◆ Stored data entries
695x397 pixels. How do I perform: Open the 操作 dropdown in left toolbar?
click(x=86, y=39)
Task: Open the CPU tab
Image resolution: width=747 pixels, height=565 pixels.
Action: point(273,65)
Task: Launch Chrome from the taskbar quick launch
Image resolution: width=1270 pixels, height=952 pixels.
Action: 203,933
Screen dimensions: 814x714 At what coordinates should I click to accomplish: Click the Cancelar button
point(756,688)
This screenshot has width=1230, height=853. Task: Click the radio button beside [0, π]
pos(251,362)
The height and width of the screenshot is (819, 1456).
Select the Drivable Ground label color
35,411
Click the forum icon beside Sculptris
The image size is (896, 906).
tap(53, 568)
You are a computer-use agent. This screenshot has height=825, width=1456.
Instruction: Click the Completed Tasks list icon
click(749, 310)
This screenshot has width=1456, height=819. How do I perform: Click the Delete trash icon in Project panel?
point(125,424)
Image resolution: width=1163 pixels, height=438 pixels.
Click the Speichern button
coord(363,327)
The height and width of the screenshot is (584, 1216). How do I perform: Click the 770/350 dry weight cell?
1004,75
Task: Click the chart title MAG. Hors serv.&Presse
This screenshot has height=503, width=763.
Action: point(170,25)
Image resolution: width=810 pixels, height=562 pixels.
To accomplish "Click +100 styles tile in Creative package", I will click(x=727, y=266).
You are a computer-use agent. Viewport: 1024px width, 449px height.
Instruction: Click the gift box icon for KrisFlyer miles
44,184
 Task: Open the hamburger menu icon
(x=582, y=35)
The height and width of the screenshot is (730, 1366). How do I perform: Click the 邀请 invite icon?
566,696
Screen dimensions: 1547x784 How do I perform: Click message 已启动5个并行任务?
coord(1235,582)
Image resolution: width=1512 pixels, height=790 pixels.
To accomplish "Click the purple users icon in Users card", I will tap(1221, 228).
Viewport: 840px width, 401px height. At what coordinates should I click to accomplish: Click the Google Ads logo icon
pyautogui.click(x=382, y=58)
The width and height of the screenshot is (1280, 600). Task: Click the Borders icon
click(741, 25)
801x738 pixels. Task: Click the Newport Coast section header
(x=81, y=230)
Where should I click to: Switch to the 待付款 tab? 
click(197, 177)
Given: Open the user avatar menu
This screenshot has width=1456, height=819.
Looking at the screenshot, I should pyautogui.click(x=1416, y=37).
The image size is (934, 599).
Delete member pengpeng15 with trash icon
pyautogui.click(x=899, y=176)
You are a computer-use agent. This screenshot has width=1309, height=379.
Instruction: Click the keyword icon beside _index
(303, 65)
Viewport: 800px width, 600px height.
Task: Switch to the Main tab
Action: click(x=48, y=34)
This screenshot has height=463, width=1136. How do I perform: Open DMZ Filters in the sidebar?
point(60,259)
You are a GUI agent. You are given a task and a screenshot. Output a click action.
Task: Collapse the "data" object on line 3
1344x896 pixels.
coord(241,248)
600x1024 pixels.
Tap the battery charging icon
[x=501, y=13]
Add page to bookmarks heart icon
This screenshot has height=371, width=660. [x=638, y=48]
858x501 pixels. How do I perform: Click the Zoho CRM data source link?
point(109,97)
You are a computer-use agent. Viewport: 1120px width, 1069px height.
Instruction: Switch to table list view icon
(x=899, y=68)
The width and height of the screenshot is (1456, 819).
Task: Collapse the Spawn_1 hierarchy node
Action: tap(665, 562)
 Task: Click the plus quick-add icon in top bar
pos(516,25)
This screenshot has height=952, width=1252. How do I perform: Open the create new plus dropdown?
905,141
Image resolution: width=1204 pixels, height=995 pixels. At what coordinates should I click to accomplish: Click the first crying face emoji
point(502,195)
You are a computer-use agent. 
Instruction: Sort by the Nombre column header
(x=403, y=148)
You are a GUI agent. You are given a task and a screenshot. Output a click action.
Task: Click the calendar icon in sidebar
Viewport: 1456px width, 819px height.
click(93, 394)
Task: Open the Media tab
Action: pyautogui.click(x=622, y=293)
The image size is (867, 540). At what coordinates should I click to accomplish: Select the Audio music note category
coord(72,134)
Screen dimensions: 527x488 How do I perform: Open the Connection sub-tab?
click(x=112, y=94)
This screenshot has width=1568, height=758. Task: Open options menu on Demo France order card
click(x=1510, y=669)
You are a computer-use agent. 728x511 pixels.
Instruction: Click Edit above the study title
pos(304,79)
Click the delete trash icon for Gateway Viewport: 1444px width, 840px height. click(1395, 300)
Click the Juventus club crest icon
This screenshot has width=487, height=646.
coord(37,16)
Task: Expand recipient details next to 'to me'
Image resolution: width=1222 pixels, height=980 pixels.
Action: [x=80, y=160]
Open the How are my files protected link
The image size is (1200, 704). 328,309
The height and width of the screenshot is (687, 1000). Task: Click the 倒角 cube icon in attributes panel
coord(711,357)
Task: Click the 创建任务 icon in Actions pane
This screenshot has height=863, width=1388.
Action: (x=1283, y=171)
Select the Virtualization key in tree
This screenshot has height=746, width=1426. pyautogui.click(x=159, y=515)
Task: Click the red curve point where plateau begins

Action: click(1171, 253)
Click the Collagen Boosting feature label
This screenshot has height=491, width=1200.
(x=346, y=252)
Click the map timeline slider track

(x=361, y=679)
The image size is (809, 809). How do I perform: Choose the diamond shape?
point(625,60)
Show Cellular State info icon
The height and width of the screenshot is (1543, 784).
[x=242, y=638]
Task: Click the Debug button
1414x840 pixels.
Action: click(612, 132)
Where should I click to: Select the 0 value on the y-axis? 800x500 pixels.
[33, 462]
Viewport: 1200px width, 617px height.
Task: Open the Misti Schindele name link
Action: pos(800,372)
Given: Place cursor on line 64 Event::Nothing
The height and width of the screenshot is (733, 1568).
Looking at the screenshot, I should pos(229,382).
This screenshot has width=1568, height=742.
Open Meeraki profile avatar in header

◆ Written problem
Can you write out every line of the listing above, word for word and unchanged?

◆ Answer to this task
695x397 pixels. How do I perform: Open the 操作 dropdown in left toolbar?
click(x=86, y=39)
Task: Open the CPU tab
Image resolution: width=747 pixels, height=565 pixels.
Action: point(273,65)
Task: Launch Chrome from the taskbar quick launch
Image resolution: width=1270 pixels, height=952 pixels.
Action: 203,933
Screen dimensions: 814x714 At what coordinates should I click to accomplish: Click the Cancelar button
point(756,688)
This screenshot has width=1230, height=853. Task: Click the radio button beside [0, π]
pos(251,362)
The height and width of the screenshot is (819, 1456).
Select the Drivable Ground label color
35,411
Click the forum icon beside Sculptris
The image size is (896, 906).
tap(53, 568)
You are a computer-use agent. This screenshot has height=825, width=1456.
Instruction: Click the Completed Tasks list icon
click(749, 310)
This screenshot has width=1456, height=819. How do I perform: Click the Delete trash icon in Project panel?
point(125,424)
Image resolution: width=1163 pixels, height=438 pixels.
Click the Speichern button
coord(363,327)
The height and width of the screenshot is (584, 1216). How do I perform: Click the 770/350 dry weight cell?
1004,75
Task: Click the chart title MAG. Hors serv.&Presse
This screenshot has height=503, width=763.
Action: point(170,25)
Image resolution: width=810 pixels, height=562 pixels.
To accomplish "Click +100 styles tile in Creative package", I will click(x=727, y=266).
You are a computer-use agent. Viewport: 1024px width, 449px height.
Instruction: Click the gift box icon for KrisFlyer miles
44,184
 Task: Open the hamburger menu icon
(x=582, y=35)
The height and width of the screenshot is (730, 1366). How do I perform: Click the 邀请 invite icon?
566,696
Screen dimensions: 1547x784 How do I perform: Click message 已启动5个并行任务?
coord(1235,582)
Image resolution: width=1512 pixels, height=790 pixels.
To accomplish "Click the purple users icon in Users card", I will tap(1221, 228).
Viewport: 840px width, 401px height. At what coordinates should I click to accomplish: Click the Google Ads logo icon
pyautogui.click(x=382, y=58)
The width and height of the screenshot is (1280, 600). Task: Click the Borders icon
click(741, 25)
801x738 pixels. Task: Click the Newport Coast section header
(x=81, y=230)
Where should I click to: Switch to the 待付款 tab? 
click(197, 177)
Given: Open the user avatar menu
This screenshot has width=1456, height=819.
Looking at the screenshot, I should pyautogui.click(x=1416, y=37).
The image size is (934, 599).
Delete member pengpeng15 with trash icon
pyautogui.click(x=899, y=176)
You are a computer-use agent. This screenshot has width=1309, height=379.
Instruction: Click the keyword icon beside _index
(303, 65)
Viewport: 800px width, 600px height.
Task: Switch to the Main tab
Action: click(x=48, y=34)
This screenshot has height=463, width=1136. How do I perform: Open DMZ Filters in the sidebar?
point(60,259)
You are a GUI agent. You are given a task and a screenshot. Output a click action.
Task: Collapse the "data" object on line 3
1344x896 pixels.
coord(241,248)
600x1024 pixels.
Tap the battery charging icon
[x=501, y=13]
Add page to bookmarks heart icon
This screenshot has height=371, width=660. [x=638, y=48]
858x501 pixels. How do I perform: Click the Zoho CRM data source link?
point(109,97)
You are a computer-use agent. Viewport: 1120px width, 1069px height.
Instruction: Switch to table list view icon
(x=899, y=68)
The width and height of the screenshot is (1456, 819).
Task: Collapse the Spawn_1 hierarchy node
Action: tap(665, 562)
 Task: Click the plus quick-add icon in top bar
pos(516,25)
This screenshot has height=952, width=1252. How do I perform: Open the create new plus dropdown?
905,141
Image resolution: width=1204 pixels, height=995 pixels. At what coordinates should I click to accomplish: Click the first crying face emoji
point(502,195)
You are a computer-use agent. 
Instruction: Sort by the Nombre column header
(x=403, y=148)
You are a GUI agent. You are given a task and a screenshot. Output a click action.
Task: Click the calendar icon in sidebar
Viewport: 1456px width, 819px height.
click(93, 394)
Task: Open the Media tab
Action: pyautogui.click(x=622, y=293)
The image size is (867, 540). At what coordinates should I click to accomplish: Select the Audio music note category
coord(72,134)
Screen dimensions: 527x488 How do I perform: Open the Connection sub-tab?
click(x=112, y=94)
This screenshot has width=1568, height=758. Task: Open options menu on Demo France order card
click(x=1510, y=669)
You are a computer-use agent. 728x511 pixels.
Instruction: Click Edit above the study title
pos(304,79)
Click the delete trash icon for Gateway Viewport: 1444px width, 840px height. click(1395, 300)
Click the Juventus club crest icon
This screenshot has width=487, height=646.
coord(37,16)
Task: Expand recipient details next to 'to me'
Image resolution: width=1222 pixels, height=980 pixels.
Action: [x=80, y=160]
Open the How are my files protected link
The image size is (1200, 704). 328,309
The height and width of the screenshot is (687, 1000). Task: Click the 倒角 cube icon in attributes panel
coord(711,357)
Task: Click the 创建任务 icon in Actions pane
This screenshot has height=863, width=1388.
Action: (x=1283, y=171)
Select the Virtualization key in tree
This screenshot has height=746, width=1426. pyautogui.click(x=159, y=515)
Task: Click the red curve point where plateau begins

Action: click(1171, 253)
Click the Collagen Boosting feature label
This screenshot has height=491, width=1200.
(x=346, y=252)
Click the map timeline slider track

(x=361, y=679)
The image size is (809, 809). How do I perform: Choose the diamond shape?
point(625,60)
Show Cellular State info icon
The height and width of the screenshot is (1543, 784).
[x=242, y=638]
Task: Click the Debug button
1414x840 pixels.
Action: click(612, 132)
Where should I click to: Select the 0 value on the y-axis? 800x500 pixels.
[33, 462]
Viewport: 1200px width, 617px height.
Task: Open the Misti Schindele name link
Action: pos(800,372)
Given: Place cursor on line 64 Event::Nothing
The height and width of the screenshot is (733, 1568).
Looking at the screenshot, I should pos(229,382).
This screenshot has width=1568, height=742.
Open Meeraki profile avatar in header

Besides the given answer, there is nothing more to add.